Hey, if you’re a Christian, racism is out. God made mankind from dust and then He made woman. We don’t even know what color Adam was. When I was growing up in Dixie, Louisiana, there were probably only six or seven white kids in the entire town. Most of my friends were African-A
merican. If I had chores to do, I’d get my friends to help me paint a fence, clean the barn, or cut the grass. Then I’d take them to the water hole and teach them how to swim. I probably taught twenty African-American kids how to swim.

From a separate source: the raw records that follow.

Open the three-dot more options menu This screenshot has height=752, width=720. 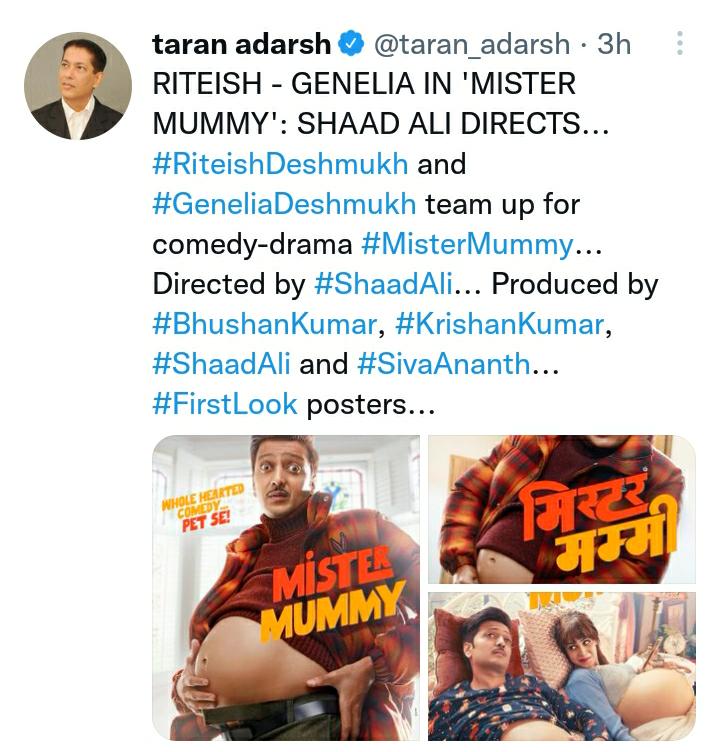679,43
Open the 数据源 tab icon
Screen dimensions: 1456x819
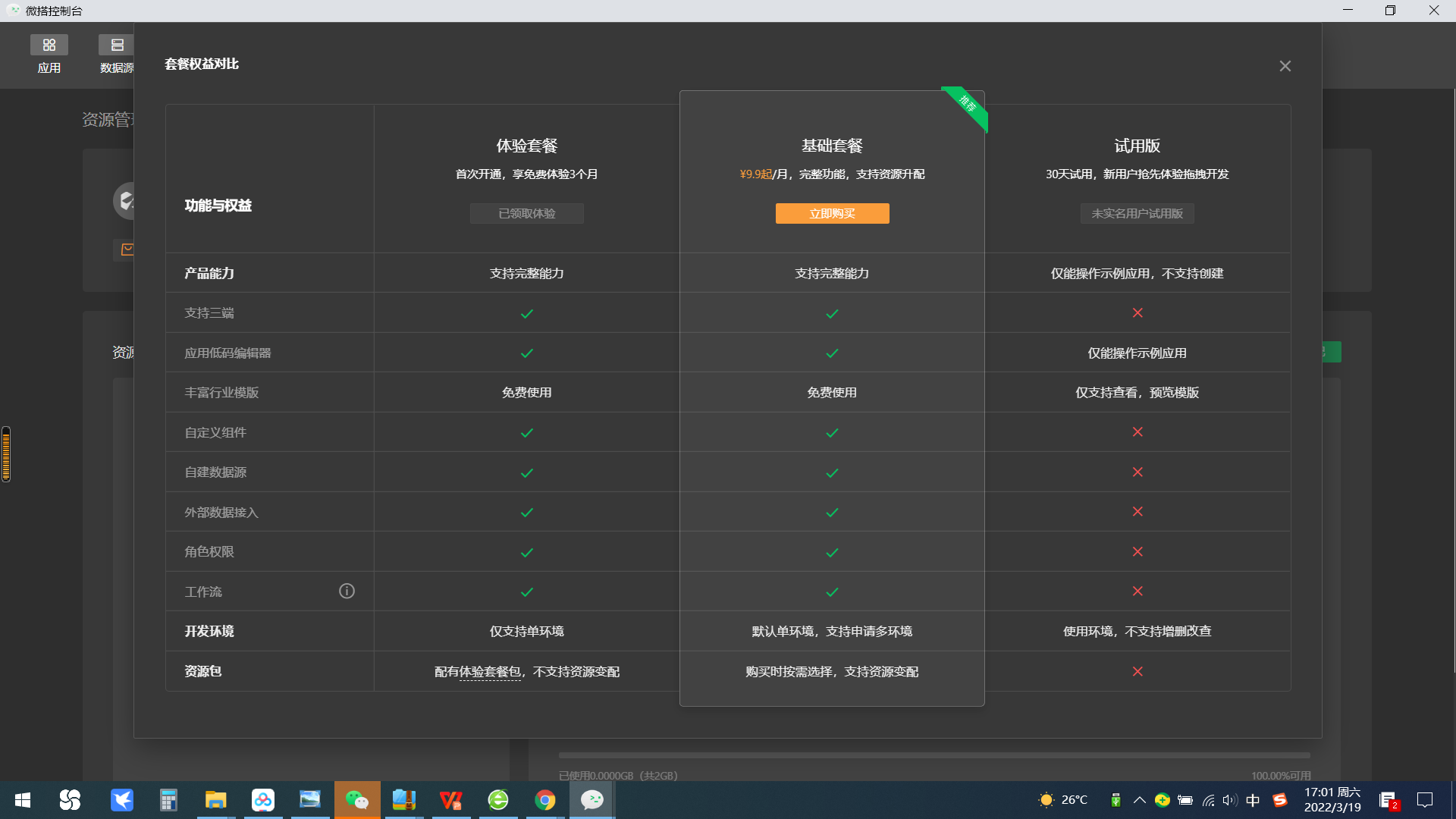[117, 46]
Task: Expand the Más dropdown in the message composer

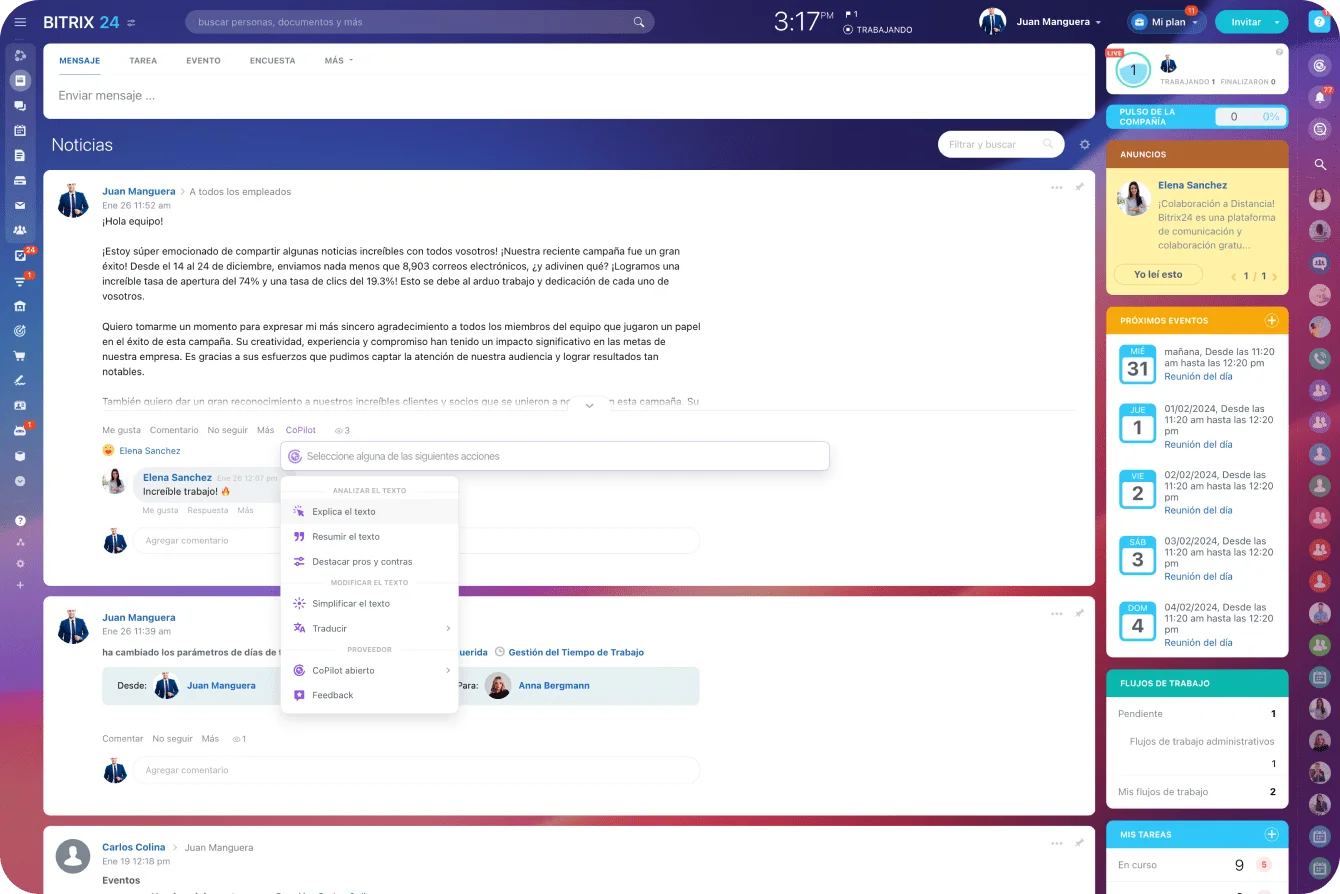Action: click(338, 60)
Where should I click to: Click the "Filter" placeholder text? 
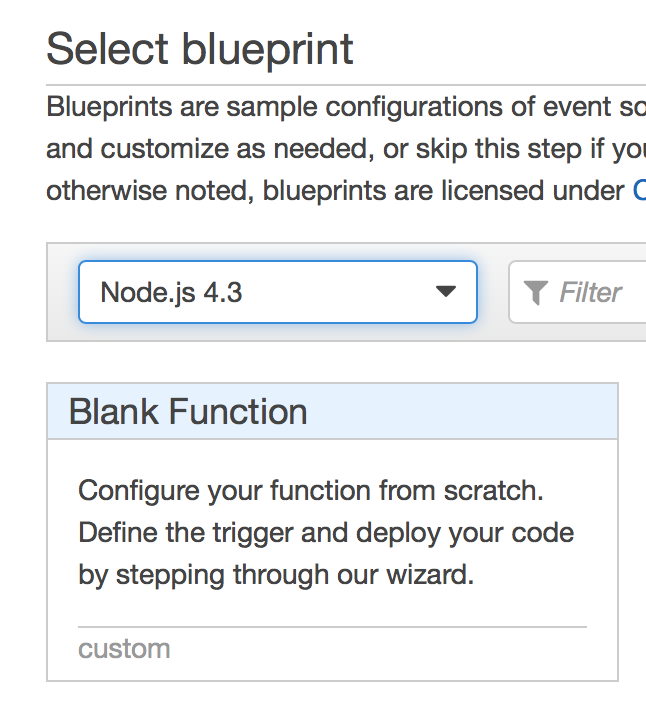coord(590,292)
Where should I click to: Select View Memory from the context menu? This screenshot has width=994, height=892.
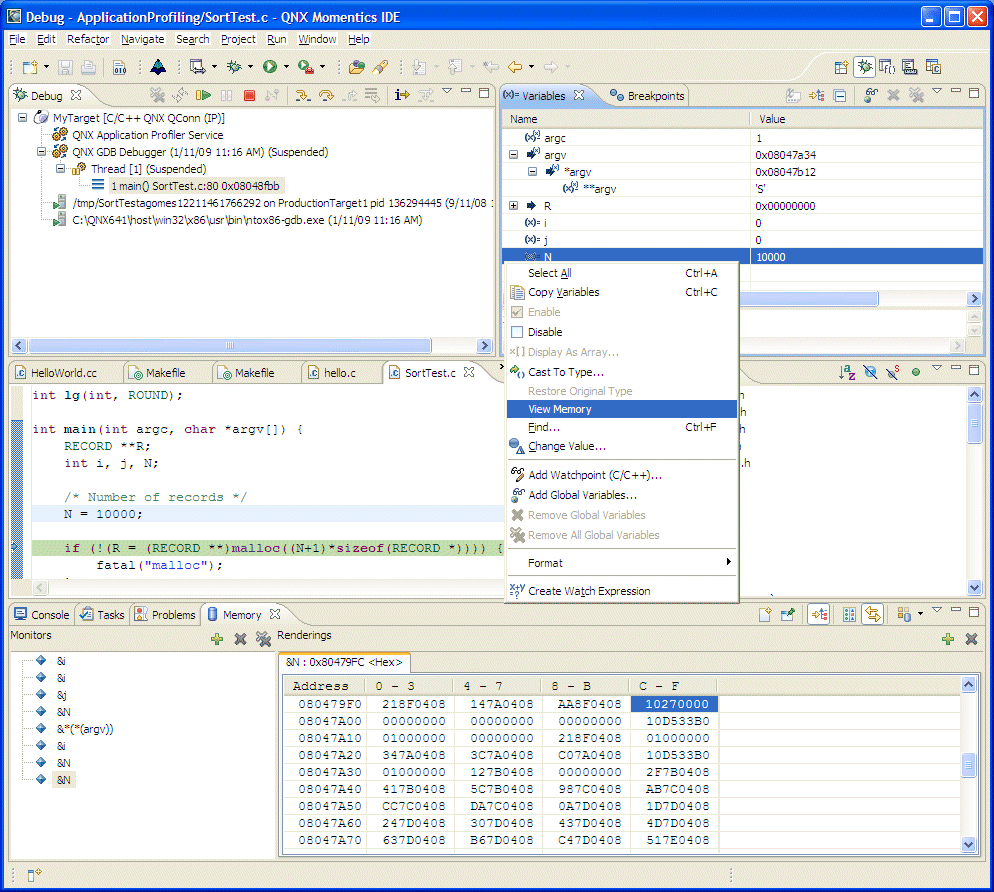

When Daddy fell from an oil rig and broke his back, we didn’t have very much money because he wasn’t working. Momma told some of the ladies in the neighborhood that we weren’t going to have a Christmas that year because she didn’t have any money to buy us presents. Well, the black families in town took up a donation and raised about two hundred dollars for us. We had a memorable Christmas because of their generosity, and nobody even asked them to do it. The Bible tells us to love everyone, regardless of race or religion.
Hey, I believe in Jesus Christ and he is God’s Son. He came to this earth as flesh and died on a cross for our sins. He loved us enough to die for us, even his enemies.
That’s a fact, Jack!
Letters to Si from His Family
A Letter to Si from His Wife, Christine
When I first met you, I knew you as “Rob.” In the military, names were usually shortened, and the first name was never used. We had been together sixteen months when I was introduced to your siblings, their children, and your parents They called you “Si,” not “Rob,” so I did the same when we were with your family. But when we were alone, it was back to “Rob.” But after you became a household name, I decided I might as well join the crowd.